Правильно, только так и надо. Обед подождет. Необходимо сейчас же дозвониться до Игоря. Пусть приедет сегодня пораньше. Пошлет к черту все дела и приедет. Нам о многом надо поговорить. Он должен узнать, что теперь все будет по-другому. Теперь я стану ему настоящей женой…

20. Отец

От всех бед для мужика единственное лекарство – работа. Я за эти дни столько «перепахал», сколько за несколько месяцев не сделаешь. А впрочем – надо бросить лицемерить. Даже перед самим собой. Вернее, «не даже», а в первую очередь.

Все равно от своих мыслей никуда не сбежишь. Между телефонными звонками, словно дождавшись очереди, нет-нет, да накатит удушливая тоска. Та, из-за которой я боюсь спать. Боюсь, что опять начнут сниться все те же кошмары, липкие, безобразные. Да, кто-то мучается от бессонницы, я же сам стараюсь ее вызвать.

Если со Светланкой случилось непоправимое, никогда себе не прошу. Именно себе! Это здесь, на работе, я человек уважаемый.

Вон, Витька Раскин, когда-то вместе в институте учились, а все равно на «вы» называет.

Но стоит только прийти домой, как я становлюсь никем. Встань, принеси, сядь, говори, молчи, улыбнись гостям, дай понять, и прочая, прочая, прочая. И я вставал, приносил, улыбался и давал понять. С дочкой тоже занимался по команде. Чего лукавить, так и было. Видел, что «моя» делает с девчонкой, и молчал. Себя успокаивал: молчание – своеобразная форма протеста. Ерунда! Банальная покорность.

Ну почему же я все это так долго терпел? Неужто испугался своей жены? Ну, нет, оказывается, мне так было удобно. Думать не надо. Так, время от времени пожалеешь себя, и опять – в ракушку, сотворенную собственными руками.

Надо было раньше порвать и с ней, и с этим домом. Еще в то давнее время, когда первый раз почувствовал отчужденность. Так нет, все на что-то надеялся, дуралей. Образуется, дескать, само собой. Жди, образовалось! Когда Светка родилась, думал, мол, ребенок нас свяжет. Как же! Для нее дочь – ребенок, только ей принадлежащий. Во всех отношениях. А я – фактор наполовину случайный.
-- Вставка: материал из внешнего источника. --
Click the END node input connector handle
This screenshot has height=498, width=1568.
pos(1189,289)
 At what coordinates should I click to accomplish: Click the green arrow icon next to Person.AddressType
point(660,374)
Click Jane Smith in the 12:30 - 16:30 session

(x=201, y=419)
Зачем же я за эту семью, которая и семьей-то никогда не была, так держусь? Даже скандалы и те привычно скучны. Разве тому же Раскину плохо? Развелся несколько лет назад. Сейчас модный, ухоженный, без тени забот на узком лобике. Я, наверное, более одинок, чем он. Дома вокруг меня вертятся всякие Лялечки, Мусечки, их важные тупые мужья и ни одного приличного человека – только нужные. А у Витьки нужных нет – просто хорошая компания, приятные женщины, молоденькие девушки. Причем не он их ищет, этого я знаю, он часто от меня звонит, они сами настаивают на встрече.
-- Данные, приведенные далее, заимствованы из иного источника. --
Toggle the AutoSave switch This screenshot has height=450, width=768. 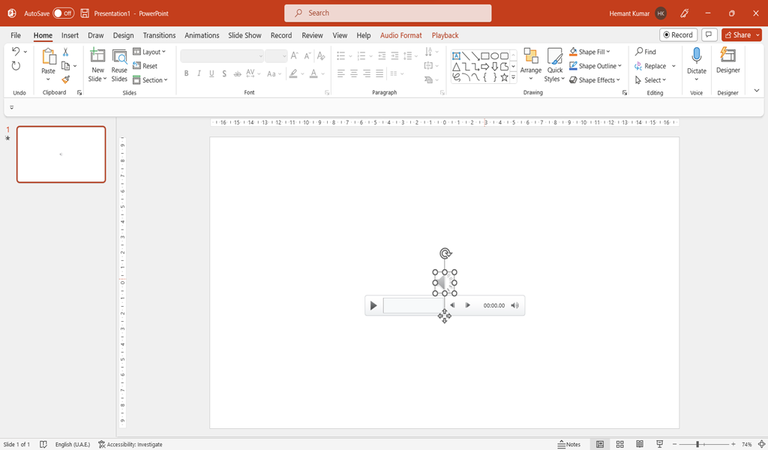pos(63,13)
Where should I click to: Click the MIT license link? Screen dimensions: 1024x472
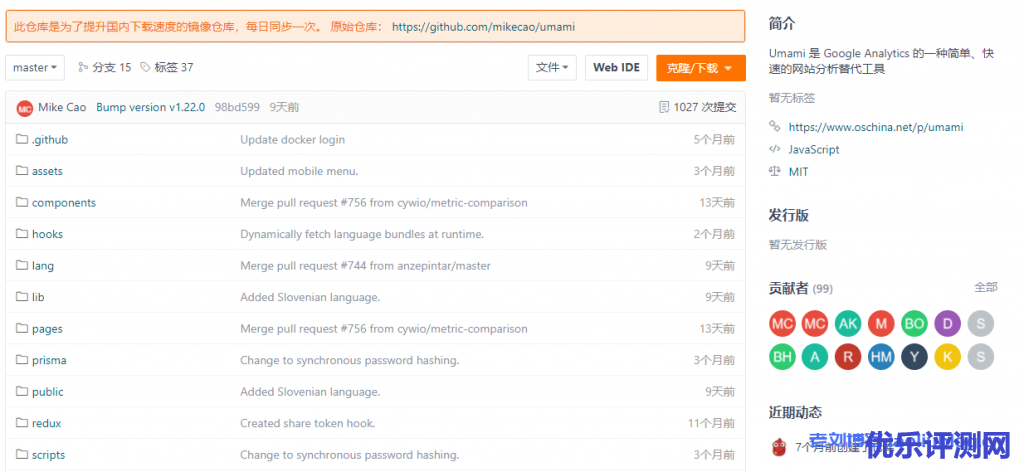[798, 172]
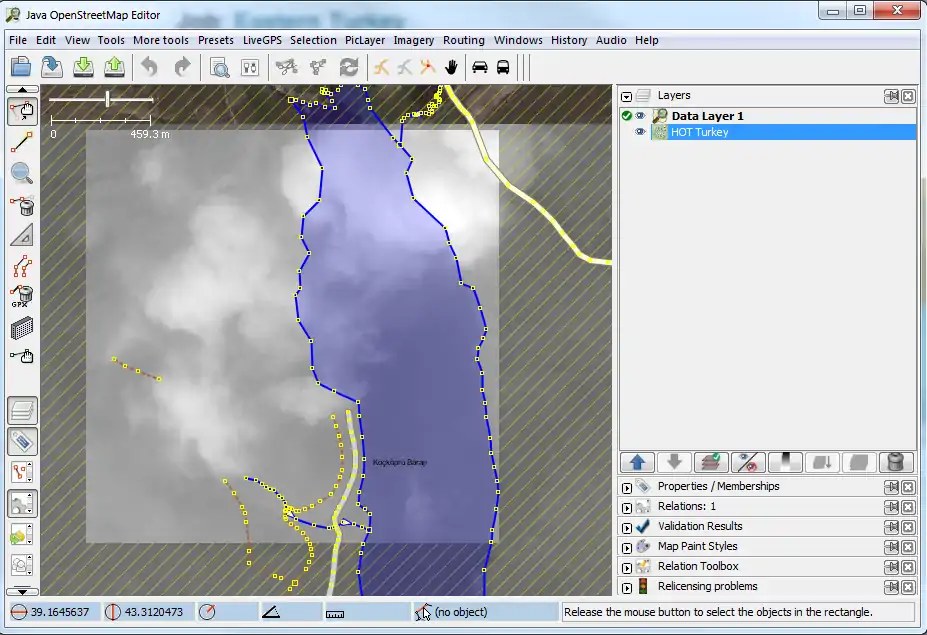Toggle the Layers dialog sidebar button
This screenshot has width=927, height=635.
tap(22, 410)

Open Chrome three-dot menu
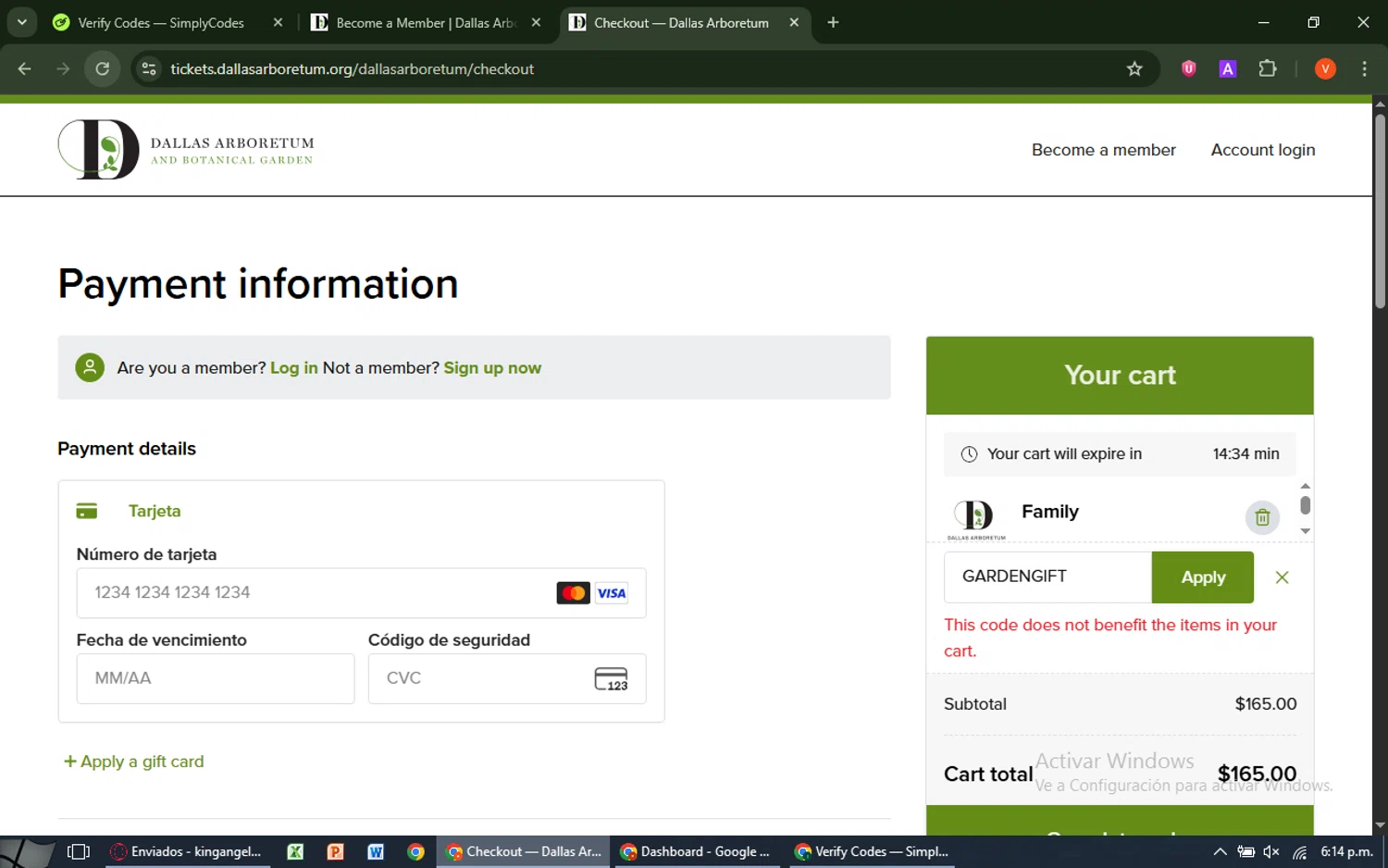(x=1364, y=68)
Ничего удивительного. У мужчины после сорока – самый лучший возраст для личной жизни, если, конечно, на себя рукой не махнул. В себе уверен, знаешь, как с женщиной общаться и о завтрашнем дне и хлебе насущном не очень заботишься – зарплата позволяет. «Свой дом – свое гнездышко»! Тошнит меня от нашего гнездышка. И Светку тоже тошнило, уверен. В меня пошла.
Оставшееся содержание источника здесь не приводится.